WRITTEN INSTRUCTION: Extract every line of the listing below and repeat each one word for word, without changes.

Location data for elements and text
- - - - -

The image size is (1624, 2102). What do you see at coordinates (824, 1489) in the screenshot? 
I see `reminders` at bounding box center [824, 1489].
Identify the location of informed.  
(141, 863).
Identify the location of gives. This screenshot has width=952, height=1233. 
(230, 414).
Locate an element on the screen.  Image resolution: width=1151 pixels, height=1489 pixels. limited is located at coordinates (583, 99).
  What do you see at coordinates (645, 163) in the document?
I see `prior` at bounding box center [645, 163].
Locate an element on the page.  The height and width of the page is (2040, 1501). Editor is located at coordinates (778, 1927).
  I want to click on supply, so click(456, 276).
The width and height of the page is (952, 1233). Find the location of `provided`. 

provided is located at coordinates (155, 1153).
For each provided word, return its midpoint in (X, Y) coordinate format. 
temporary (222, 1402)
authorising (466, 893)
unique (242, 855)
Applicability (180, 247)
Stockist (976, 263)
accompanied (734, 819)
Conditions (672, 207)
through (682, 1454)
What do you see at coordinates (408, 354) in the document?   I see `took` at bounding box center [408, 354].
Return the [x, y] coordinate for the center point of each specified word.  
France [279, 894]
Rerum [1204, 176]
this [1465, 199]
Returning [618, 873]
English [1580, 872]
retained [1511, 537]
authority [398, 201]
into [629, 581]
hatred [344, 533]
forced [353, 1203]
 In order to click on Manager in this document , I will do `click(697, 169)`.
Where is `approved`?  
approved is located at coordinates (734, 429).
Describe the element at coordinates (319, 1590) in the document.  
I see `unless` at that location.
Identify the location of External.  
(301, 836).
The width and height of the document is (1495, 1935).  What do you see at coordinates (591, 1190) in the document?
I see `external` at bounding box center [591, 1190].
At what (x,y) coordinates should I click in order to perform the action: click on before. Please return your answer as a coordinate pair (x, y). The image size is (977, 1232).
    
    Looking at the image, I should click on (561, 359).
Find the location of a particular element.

- - - - -

OUTPUT FOR THIS EXERCISE:
The image size is (1624, 2102). What do you see at coordinates (824, 1489) in the screenshot? 
I see `reminders` at bounding box center [824, 1489].
Identify the location of informed.  
(141, 863).
Identify the location of gives. This screenshot has width=952, height=1233. 
(230, 414).
Locate an element on the screen.  Image resolution: width=1151 pixels, height=1489 pixels. limited is located at coordinates (583, 99).
  What do you see at coordinates (645, 163) in the document?
I see `prior` at bounding box center [645, 163].
Locate an element on the page.  The height and width of the page is (2040, 1501). Editor is located at coordinates (778, 1927).
  I want to click on supply, so click(456, 276).
The width and height of the page is (952, 1233). Find the location of `provided`. 

provided is located at coordinates (155, 1153).
For each provided word, return its midpoint in (X, Y) coordinate format. 
temporary (222, 1402)
authorising (466, 893)
unique (242, 855)
Applicability (180, 247)
Stockist (976, 263)
accompanied (734, 819)
Conditions (672, 207)
through (682, 1454)
What do you see at coordinates (408, 354) in the document?   I see `took` at bounding box center [408, 354].
Return the [x, y] coordinate for the center point of each specified word.  
France [279, 894]
Rerum [1204, 176]
this [1465, 199]
Returning [618, 873]
English [1580, 872]
retained [1511, 537]
authority [398, 201]
into [629, 581]
hatred [344, 533]
forced [353, 1203]
 In order to click on Manager in this document , I will do `click(697, 169)`.
Where is `approved`?  
approved is located at coordinates (734, 429).
Describe the element at coordinates (319, 1590) in the document.  
I see `unless` at that location.
Identify the location of External.  
(301, 836).
The width and height of the document is (1495, 1935).  What do you see at coordinates (591, 1190) in the document?
I see `external` at bounding box center [591, 1190].
At what (x,y) coordinates should I click in order to perform the action: click on before. Please return your answer as a coordinate pair (x, y). The image size is (977, 1232).
    
    Looking at the image, I should click on (561, 359).
Find the location of a particular element.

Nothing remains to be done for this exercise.